3 signal types, 4 recording and stimulation – Multichannel Systems MEA-System Manual User Manual

3.3 Signal

Types

3.3.1 Single

Unit

Activities

Usually several cells are plated onto a MEA. The waveform of a single unit spike depends on
the signal source, the geometry of the extracellular space, and the distance of the signal source
to the electrode. The property of a waveform derived from a single neuron is reproducible over
time and therefore specific for that neuron. That is, the differences of waveforms from separate
signal sources can be used to distinguish the activities and to sort spikes into single unit spikes.
Thus, you can acquire single unit data from multiple cells in parallel by recording from a single
electrode.

You have to discriminate between independent activities and network responses. Responses
of cells on a MEA triggered by a chemical, electrical, or light stimulus can be either statistically
independent or show a specific pattern. The latter is quite interesting for studying the role of
cells and different tissues in a pathway. MEA recording allows such studies under controlled
experimental settings and is much easier and less labor intensive than an in vivo experiment.
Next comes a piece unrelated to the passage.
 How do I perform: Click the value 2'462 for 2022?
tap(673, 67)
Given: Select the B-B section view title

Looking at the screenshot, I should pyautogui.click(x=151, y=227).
3.3.2 Local Field Potentials

If the dendrite soma axes of the active cells are aligned, the waveforms from multiple units on a
MEA overlay and from a compound potential, or local field potential (LFP). The higher the activity,
that is, the spike rate, the higher is the amplitude of the LFP. A modulation of the stimulus results
in a higher frequency of action potentials that will result in a graded multiunit response.
LFPs often show a high signal-to-noise ratio, which is very beneficial for the analysis.
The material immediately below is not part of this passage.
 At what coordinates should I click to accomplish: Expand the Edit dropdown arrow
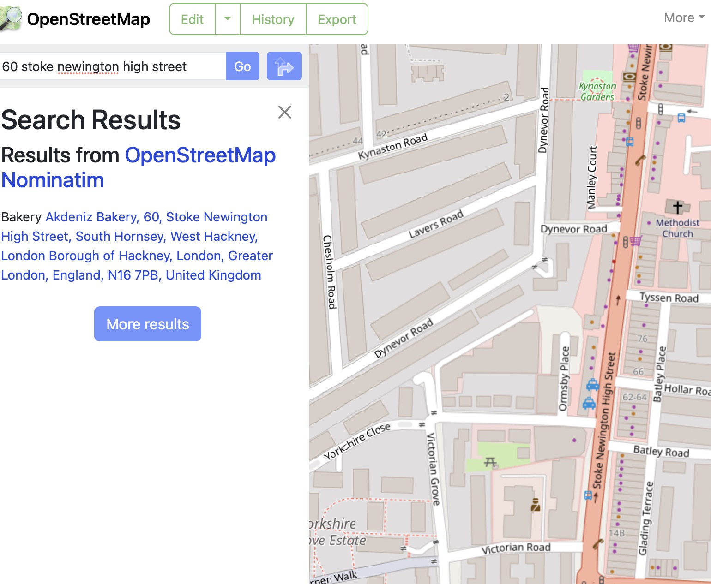228,19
If dendrites are arranged in a nonparallel or radial fashion forming a closed field, the waveforms
may cancel each other out, when the neurons fire in synchrony.

3.4 Recording

and

Stimulation

The MEA sensor is placed directly into the small sized MEA amplifier or MEA2100 headstage.
When the amplifier is closed, the contact pins in the lid of the amplifier are pressed onto the
MEA contact pads. The very close location of the amplifier to the MEA sensor is very favorable
concerning a high signal-to-noise ratio.

If you use the MEA amplifier with blanking circuit, MEA_Select software control allows to select
any electrode on a MEA for stimulation and recording. In MEA2100 headstages the blanking
circuit feature is always provided. A user defined, typically 500 μs long, blanking signal switches
off stimulating electrodes during stimulation and thus removes stimulus artifacts.

With the MEA_Select software, it is easy to change the electrode selection during the experiment,
for example, to use stimulation electrodes for recording and vice versa. It is also possible to use
the same electrode for recording shortly after stimulation provided that you use a dedicated
biphasic pulse protocol that compensates for the slight DC offset that a stimulation electrode
always shows after stimulation. When using MEA2100-Systems the MEA_Select software is already
included in the data acquisition program MC_Rack, Cardio2D or LTP-Director, you do not have to
change the software program for blanking. Please read the MEA2100-System manual.